**Work request**
If a record contains a picture, drop the picture and copy everything else exactly.

[Start of section]

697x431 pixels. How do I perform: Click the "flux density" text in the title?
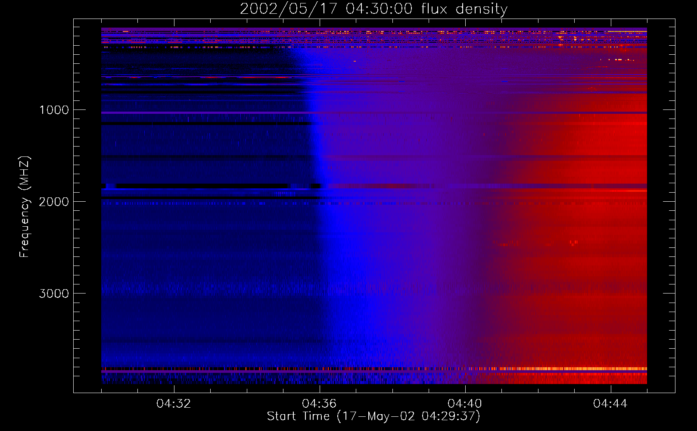[x=464, y=9]
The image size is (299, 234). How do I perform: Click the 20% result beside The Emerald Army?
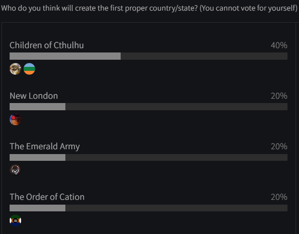(279, 146)
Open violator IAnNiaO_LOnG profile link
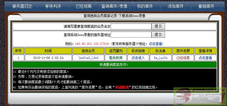The height and width of the screenshot is (106, 227). [x=88, y=58]
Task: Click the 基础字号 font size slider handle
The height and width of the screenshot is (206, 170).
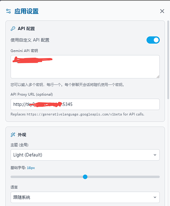Action: [x=85, y=177]
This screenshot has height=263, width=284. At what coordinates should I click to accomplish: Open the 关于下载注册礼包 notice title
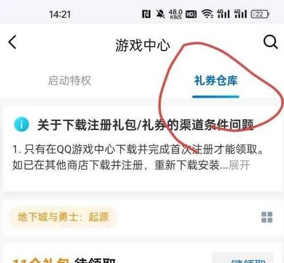pyautogui.click(x=145, y=124)
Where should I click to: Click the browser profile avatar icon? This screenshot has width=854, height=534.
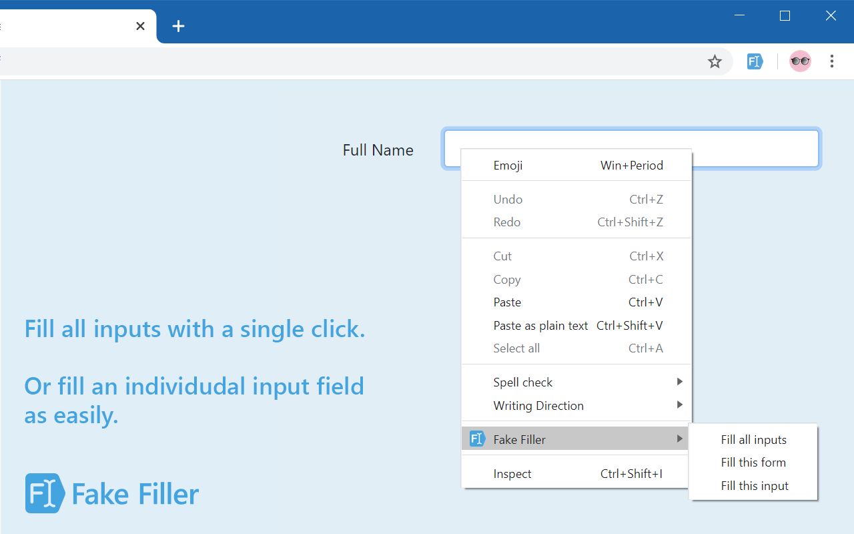799,61
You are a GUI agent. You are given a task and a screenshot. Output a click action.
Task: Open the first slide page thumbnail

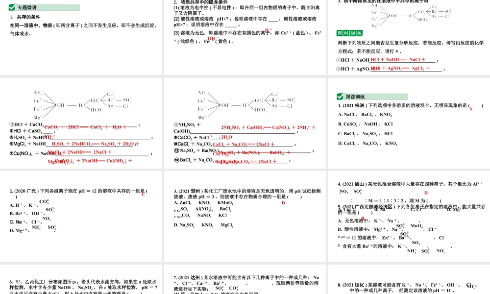point(82,37)
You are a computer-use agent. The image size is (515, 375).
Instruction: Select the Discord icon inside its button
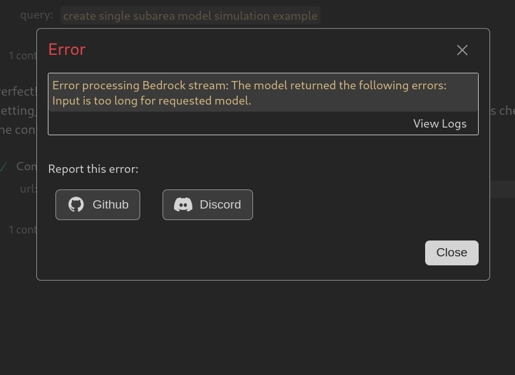[184, 204]
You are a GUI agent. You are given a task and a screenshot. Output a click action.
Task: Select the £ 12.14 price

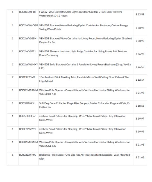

[End of section]

**Answer for the task**
697x431 pixels. How do I perform: Click the "flux density" text in the title?
[x=464, y=9]
The image size is (299, 234). How do I perform: Click the 20% result beside The Emerald Army?
(279, 146)
Open violator IAnNiaO_LOnG profile link
The height and width of the screenshot is (106, 227). [x=88, y=58]
Task: Click the 基础字号 font size slider handle
The height and width of the screenshot is (206, 170).
Action: [x=85, y=177]
This screenshot has height=263, width=284. At what coordinates should I click to accomplish: Open the 关于下载注册礼包 notice title
pyautogui.click(x=145, y=124)
Where should I click to: Click the browser profile avatar icon? This screenshot has width=854, height=534.
799,61
You are a GUI agent. You are given a task and a screenshot. Output a click action.
Task: Open the first slide page thumbnail

point(82,37)
You are a computer-use agent. The image size is (515, 375).
Instruction: Select the Discord icon inside its button
[184, 204]
You are a GUI agent. You are given a task and a screenshot. Output a click action.
Task: Select the £ 12.14 price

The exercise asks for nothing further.